Nonostante il recensore della pubblicazione filosofica "Il nuovo spazio pubblico" del pensatore D. Interarity, concentri sua attenzione su elementi interni e su relazioni col passato dell'opera filosofica-politica in cui essa già consiste, tuttavia comparando risultati recensorii ed indice di Autore si può intender originale contenuto di opera stessa, in recensione mostrato solo in parte e con aggiunta di riflessione che non è specchio ma riconduzione-ricomposizione ad altra filosofia non di Autore, alterità che non è alterazione perché riformulazione espressiva-interpretativa ma resta non solo del tutto esterna pure estranea a pensiero originario, perché di questo inversione in politica-filosofica. Tale recensoria non appartenenza che nel presentare rende all'oggetto presentato anche altra rappresentazione, soggettiva ed impropria, non è adatta a polivoche intellettualizzazioni dei concetti di appartenenza, di fatto in recensione ridotte a condizioni necessitanti ed assolute e che invece in Piano di autore corrispondono necessariamente, per unicità, a vastità di dimensione inclusiva-inclusa e con solo relativa impossibilità e negazioni di possibilità solo non assolute, entrambe altramente e non altre ed anche funzioni, per non unicità dimensionalità non esclusivale e polidimensionalità puranche, mentre il recensore oltre a ridurne parzializzandone e trasvalutandone non indifferentemente ne riferisce solo ad unicità e non alterando ma pur sempre presentando con rappresentare altramente; logica mondana ma non imparziale questa sua e non di Autore; e data coessenza non coesistenza politica di oggetto presentato-rappresentato, dunque la recensione ha valenza, sia pure non attiva, censoria, neppure essendo solo re-censione ma recensione-censione, che poco offre a chi vuol sapere ed ancor meno ad ipotetico censore potrebbe offrire. Di fatto in recensione si trova anche separato 'censo' degli elementi filosofici di opera recensita e nessun resoconto sufficiente sul senso filosofico originario di essa, che non può essere incluso in rappresentazione inconsapevole di volontà di stesso rappresentare perché ha un significato non soltanto mondano e tantomeno ingenuo.
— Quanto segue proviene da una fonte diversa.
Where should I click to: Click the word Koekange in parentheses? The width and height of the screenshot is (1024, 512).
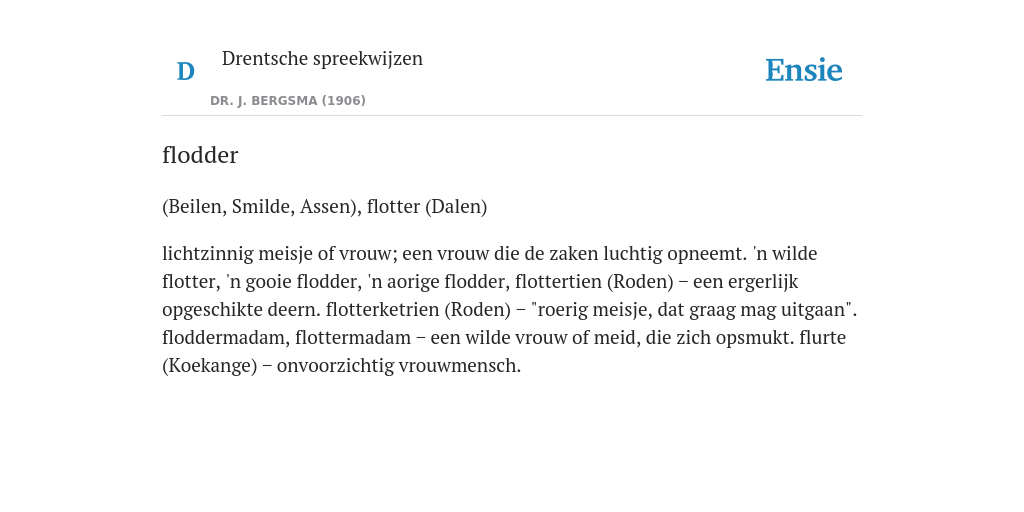210,366

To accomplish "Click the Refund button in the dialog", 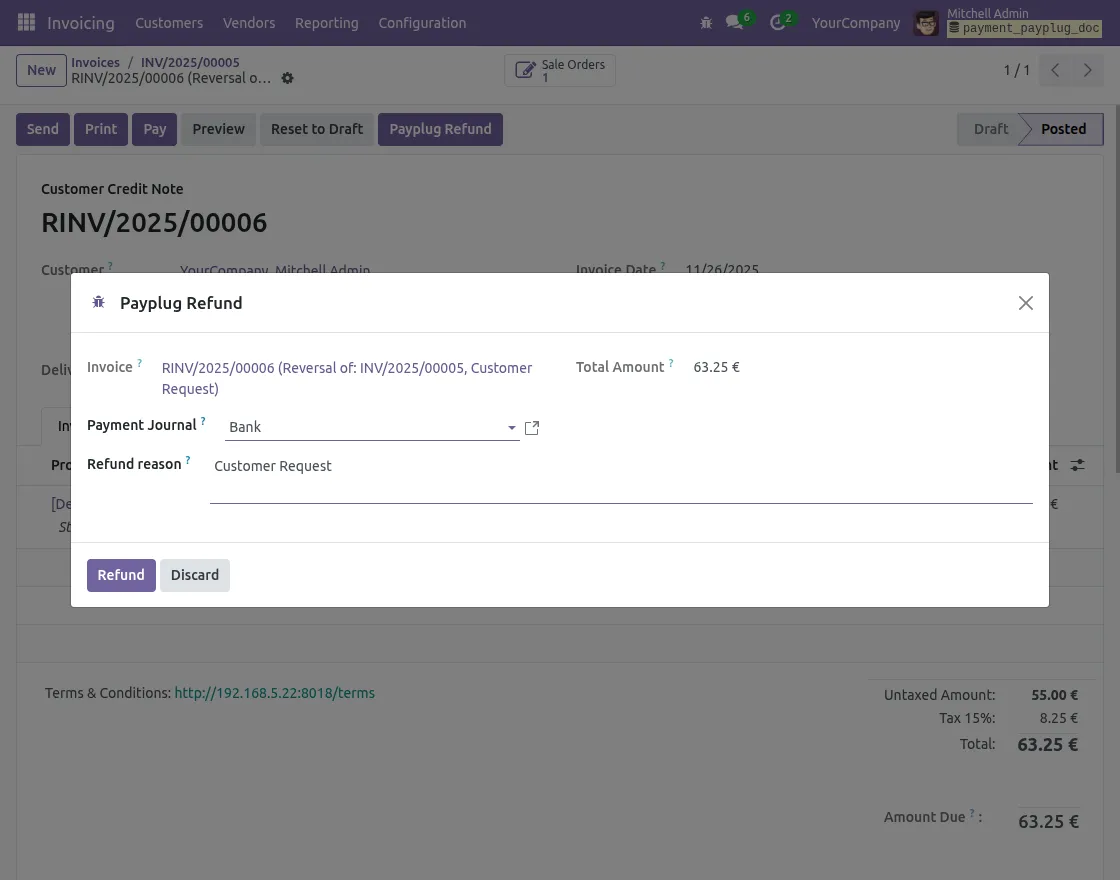I will pos(121,575).
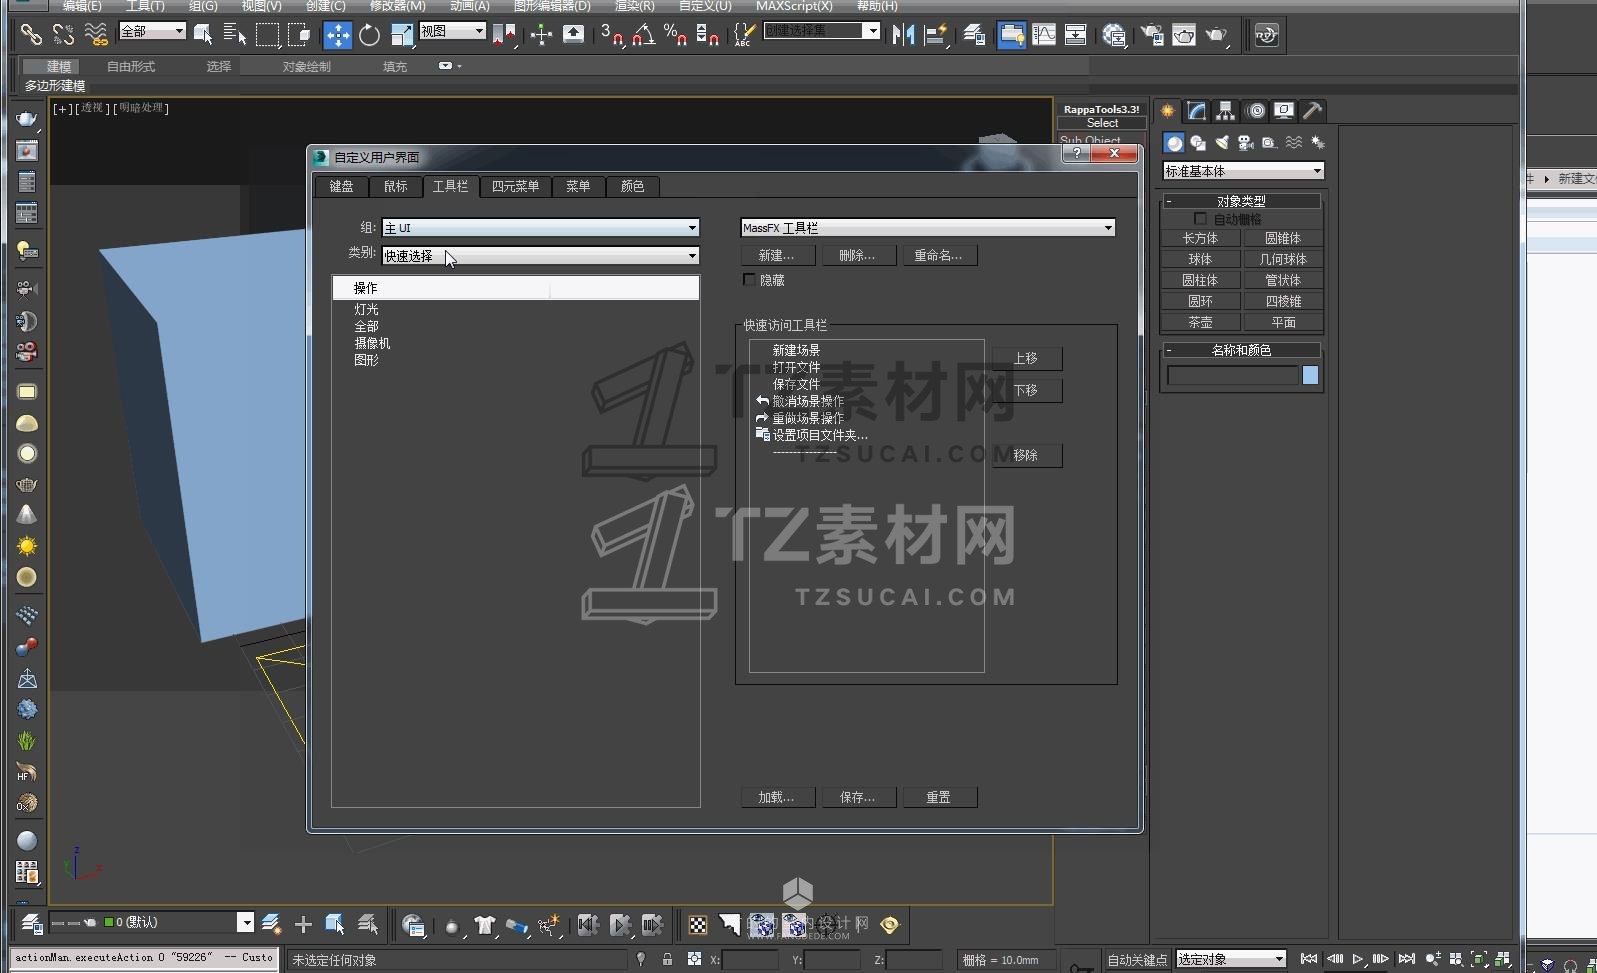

Essendo il cosmo ordine, necessità, completezza, non totalità, incatalogabilità, insondabilità, tutto l'opposto cioè della realtà meramente rappresentativa, il decadimento della sfera pubblica della politica, da manifestazione ad automanifestazione, inclina verso arbitrio mondano; e la filosofia ha identificato, di questa chiusura comunicativa, la causa: ispirazione in stessa realtà politica con influenza da realtà mista extrapolitica ed impolitica. Ne consegue che la politica non ha da chiudersi nella sua gerarchia che gli è stata a sua volta chiusa esternamente cioè dal mondo incapace di asseverare la funzione della politica; ma tal 'apertura' politica deve esser a sua volta politica altrimenti sarebbe inane se soggetta a stesso chiudersi esterno, ineluttabilmente impositivo quindi distruttivo. Aprire ad un potere, in tal caso alla "eterarchia", senza proprie strutture istituzionali che vincolerebbero, quindi mobile e privo di peso politico ma dinamicamente influente in se stesso, non eterodotto od 'ortodosso'.
Però tale eterarchia non è antietnica perché non è fatta per negare appartenenze e legami di appartenenze e deve anzi per aver reale ruolo ed effettiva funzione rispettare le facoltà etnarchiche, altrimenti si disintegrerebbe poiché ineluttabilmente senza soggetto né oggetto e solo tramite, verbo inutile ugualmente al messaggio fatto del proprio mezzo, fallendo dunque lo scopo di ridestare efficienza politica comunicativa e disperdendosi tra gli altri poteri uguali non politici. Circa i limiti del rimedio, si consideri che il potere politico dell'arte crea con messaggio stesso il potere ma non è medietà bensì finalità pur relativa.